Fear the Venture-Capital Walking Dead: The Rise of Zombie Funds

‘Deeeeeals. Deeeeeals.’ Zombie venture funds, which struggle to raise subsequent funding rounds, are likely to proliferate, participants in the DLD conference in Tel Aviv said.
AMC/Everett Collection

The talk among tech investors and entrepreneurs at the Digital Life Design tech conference in Tel Aviv is about the coming rise of venture zombie funds—venture-capital vehicles that deployed investors’ capital at peak valuations but can’t sell off at a profit.

While this has been going on in cycles of venture capital and private equity for years, close watchers of the tech-investment scene say there will be a wave of zombie funds in the next five years. A zombie fund is one that managed to raise its first funding round easily enough but will struggle to raise second or third rounds in coming years, because many of its portfolio startups will inevitably fail or underperform despite being flush with cash today.

Given the surrounding early-stage tech companies and the hordes of new fund managers without the necessary backgrounds, operational skills and networks to identify and create winners, a lot of these new VCs will be left with less-than-spectacular portfolios delivering subpar returns, said one former Morgan Stanley executive director. He asked to remain anonymous because he is raising money for his own fund.

According to data from Dow Jones VentureSource, of the 46 independent and corporate VC firms founded in Europe in 2011, 42 were still in operation through this past Aug. 31. But they’re making fewer investments: 389 in 2012, 252 in 2013, 57 in 2014, and only three as of the end of August this year.

In the U.S., investment is still increasing. According to VentureSource, the amount invested by VC firms in the first half of 2015 rose to $35.9 billion (1,960 deals) from $57 billion (3,906 deals) in all of 2014.

“We’re in a period of euphoria now. Get ready for a new wave of zombie VCs,” said Yossi Vardi, a serial Israeli entrepreneur and organizer of the DLD conference. “In 1999, there were about 100 venture-capital funds in Israel—they turned into zombies, and most are now gone.”

One of the reasons that venture-capital firms are taking big bets on startups that might not be their first or even second choice of investment: the entrance of new players in the startup funding market, including angel investors taking on bigger rounds, private-equity firms driving up valuations, and large corporations funding startups directly or through innovation accelerators—sometimes without taking equity.

There is also a trend of wealthy individuals without established tech-investing track records who are raising tech venture funds.

A Goldman Sachs investment banker who specializes in early-stage funding of tech startups in Silicon Valley said she had recently talked several of her friends out of raising their own funds.

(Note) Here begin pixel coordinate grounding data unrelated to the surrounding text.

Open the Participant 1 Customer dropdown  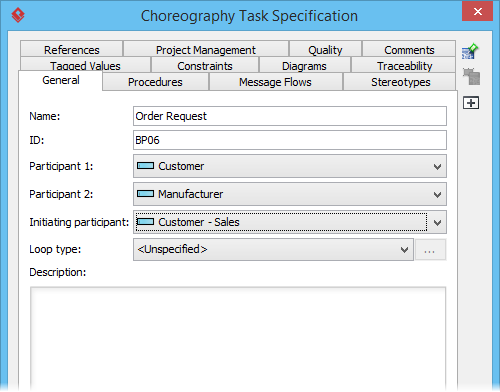pyautogui.click(x=290, y=166)
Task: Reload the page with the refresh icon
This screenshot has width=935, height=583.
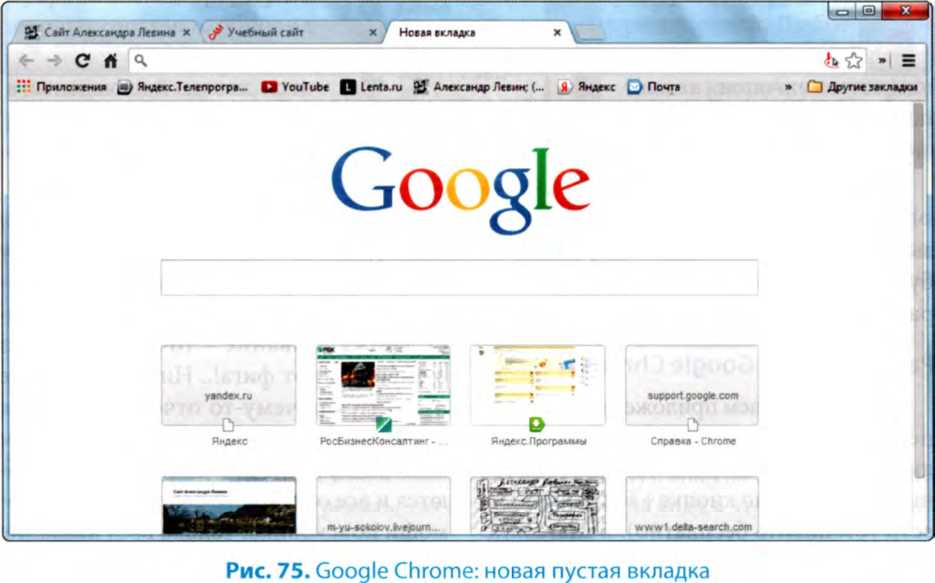Action: 82,61
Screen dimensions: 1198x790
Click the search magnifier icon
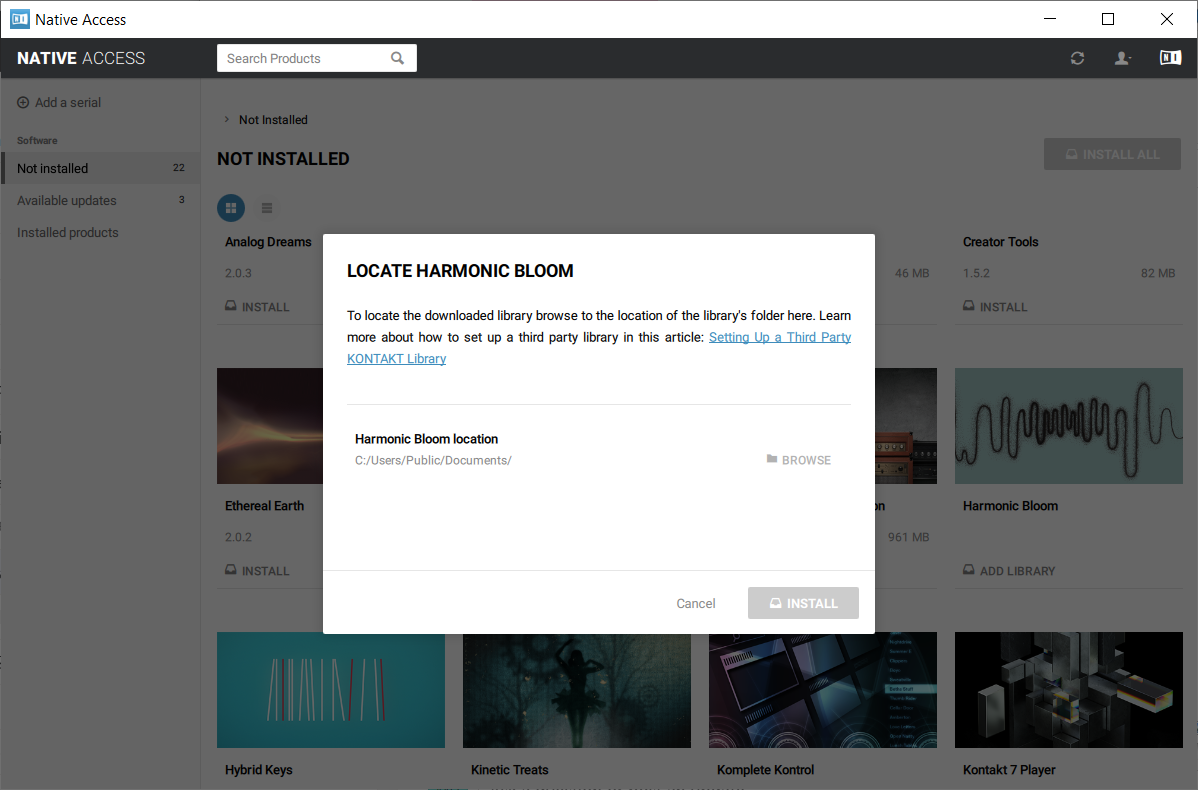pos(398,58)
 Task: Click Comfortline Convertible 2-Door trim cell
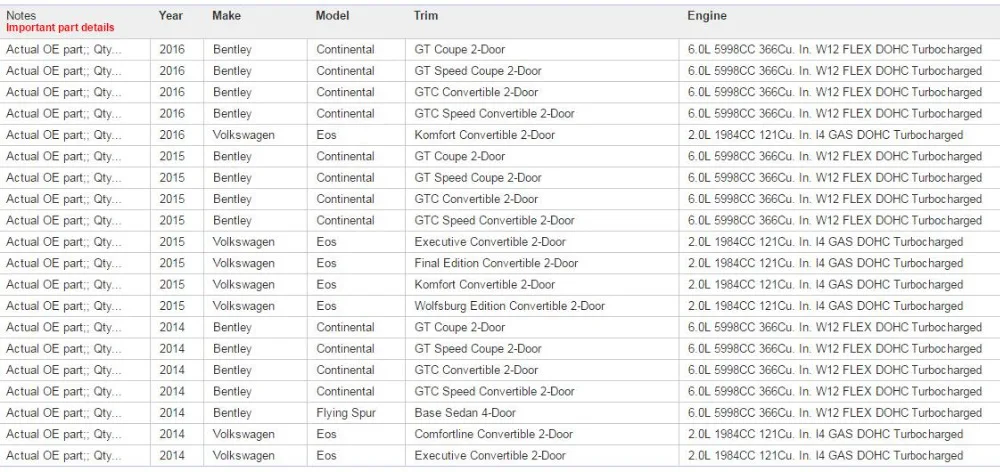tap(494, 434)
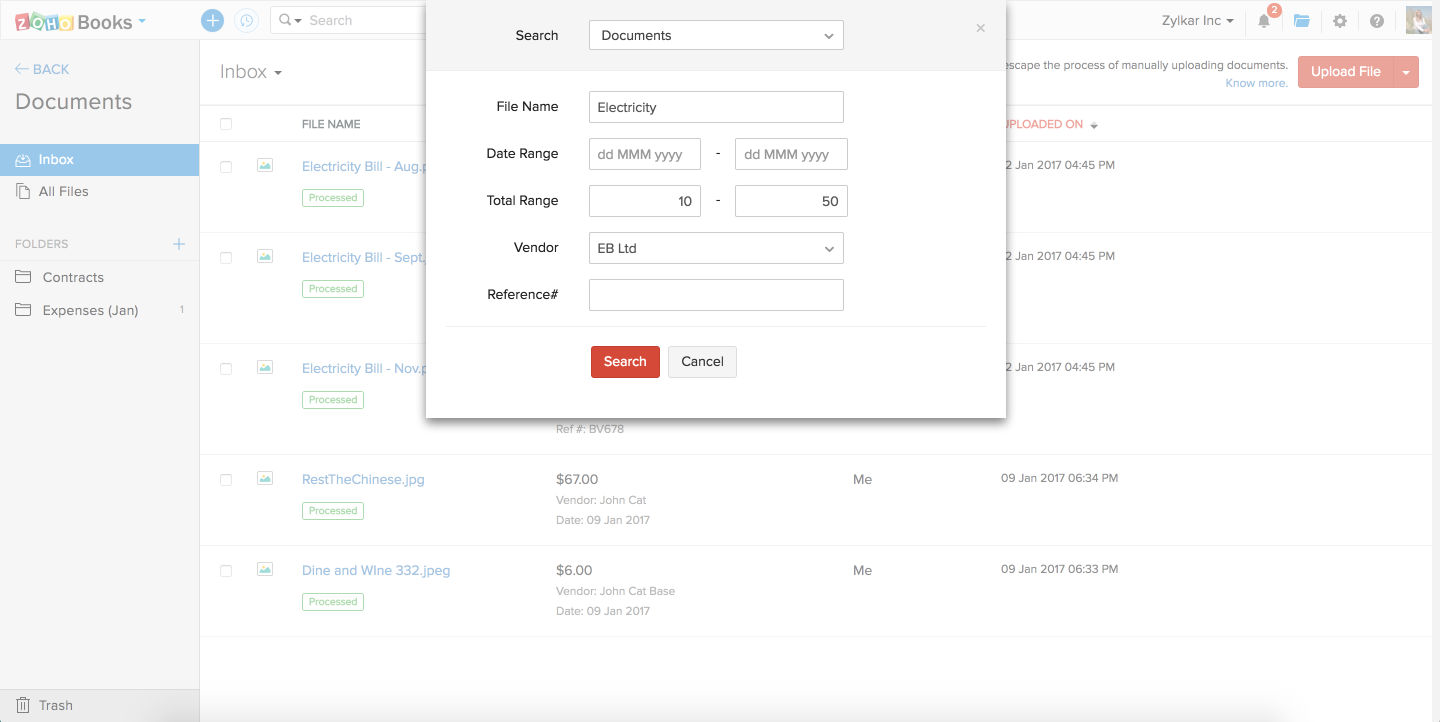Click the help question mark icon
Screen dimensions: 1440x722
[1377, 20]
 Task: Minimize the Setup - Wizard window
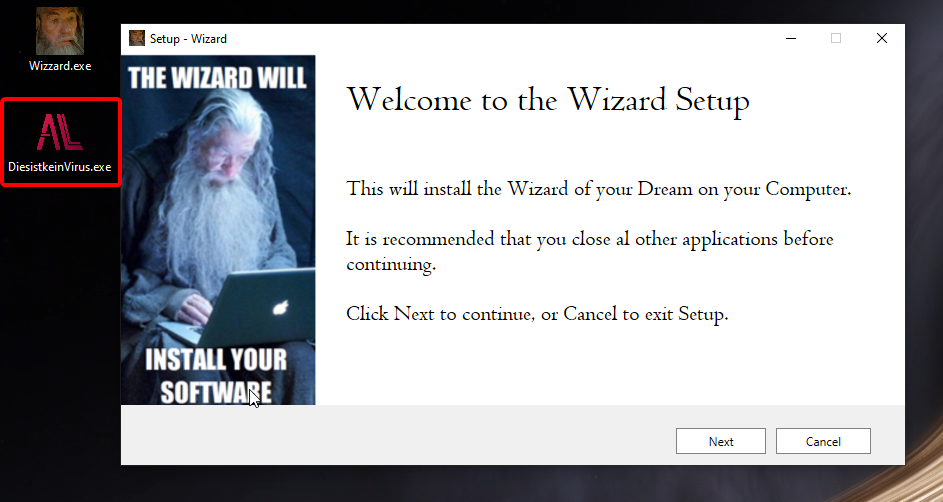(791, 38)
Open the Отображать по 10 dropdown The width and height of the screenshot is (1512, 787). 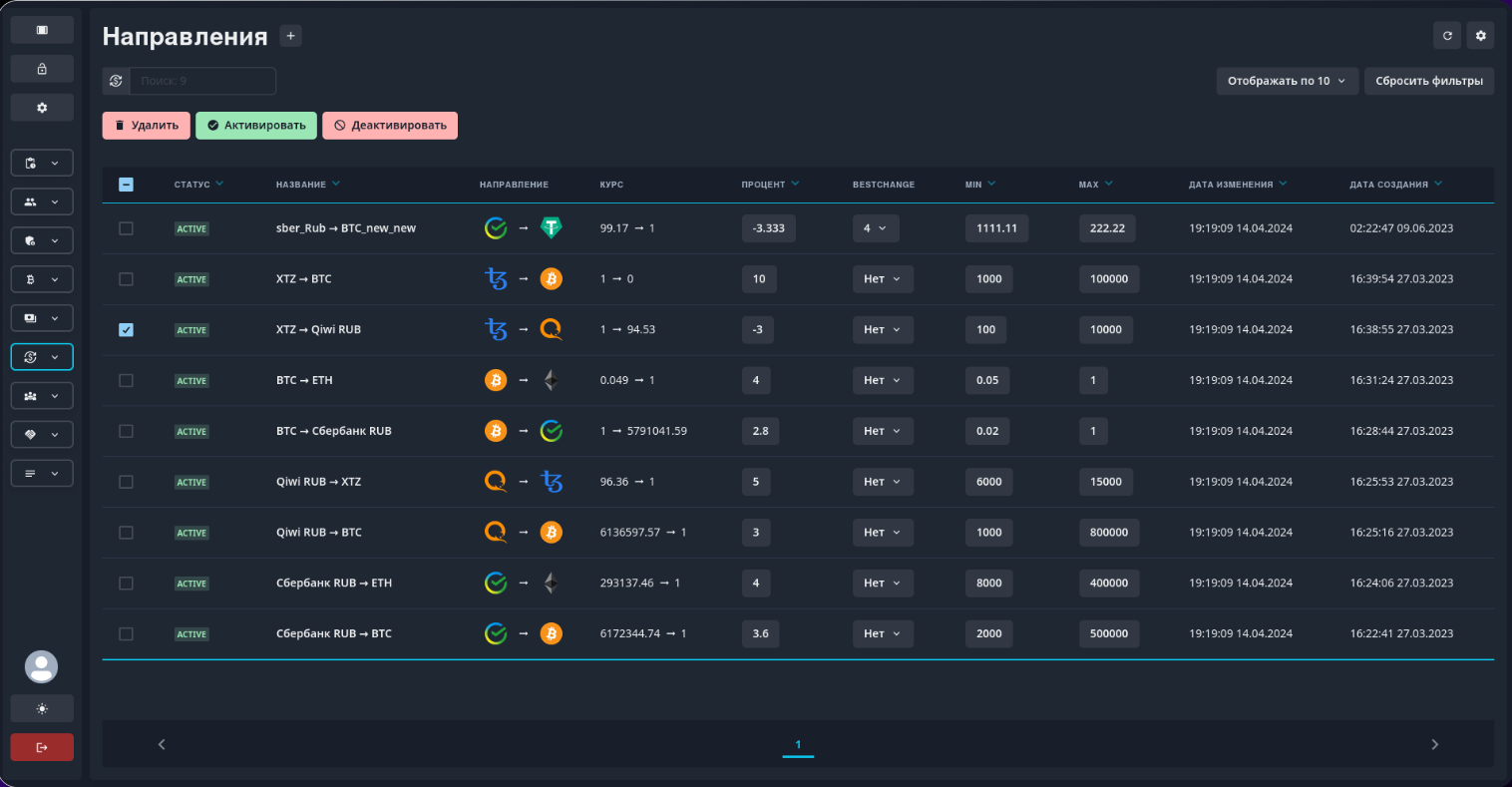click(x=1287, y=81)
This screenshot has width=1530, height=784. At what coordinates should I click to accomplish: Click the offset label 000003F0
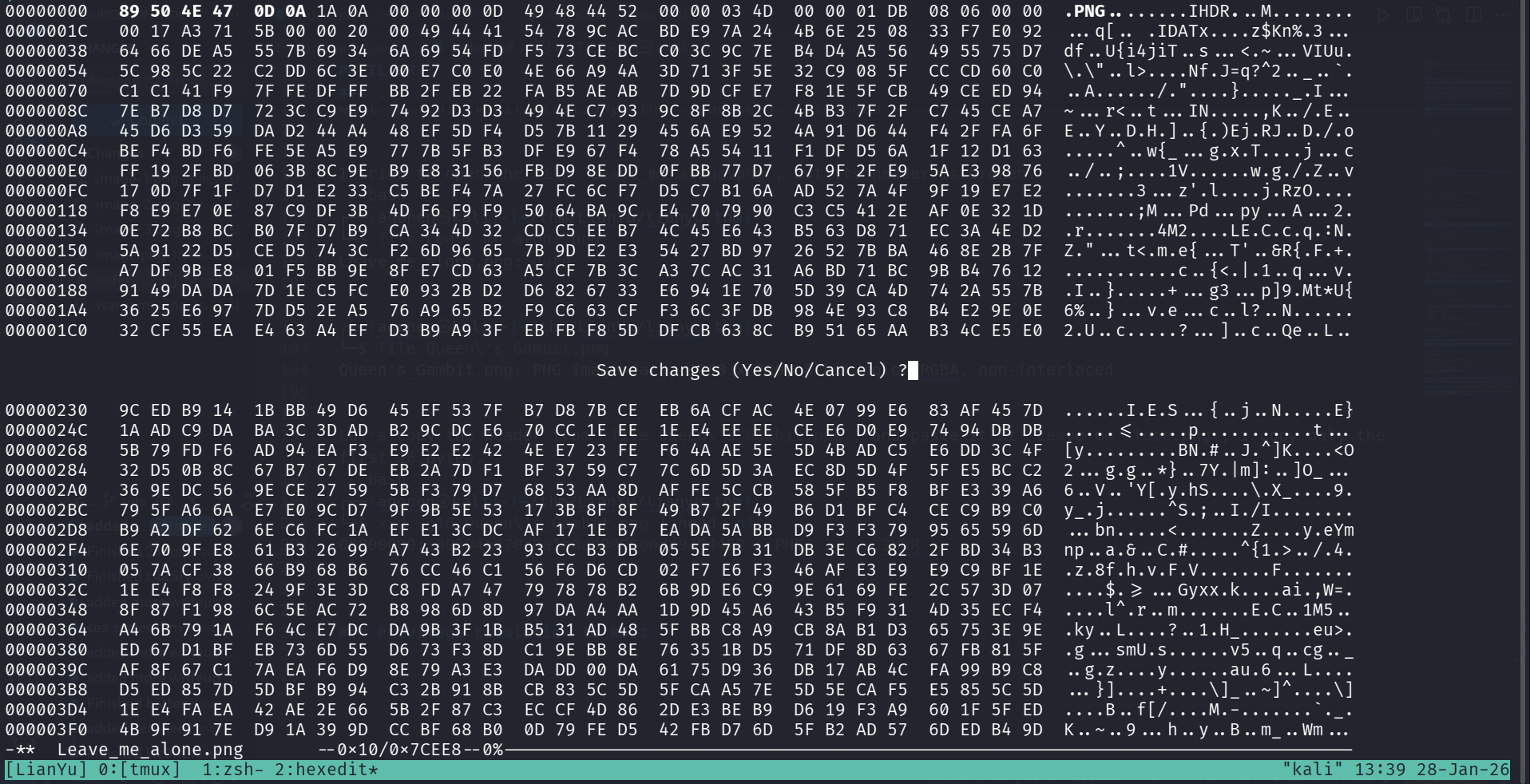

But not everyone thinks the rush to start funds is a bad thing. Philipp Moehring, who leads the European business for AngelList, a network for startups and angel investors, said he met 20 people in one day in London who are all starting their own funds or joining new ones. But the difference from the Goldman Sachs example: most of these people have an investing track record. “Great people who now have years of experience can make faster decisions, try new things, build new structures,” he said.

Not to worry, there’s even a potential market for venture zombie funds: buyers who will take on the assets. And even venture zombies can rise from the dead, said Frederic Court, a London-based entrepreneur who this year raised a $120 million fund for new European startups.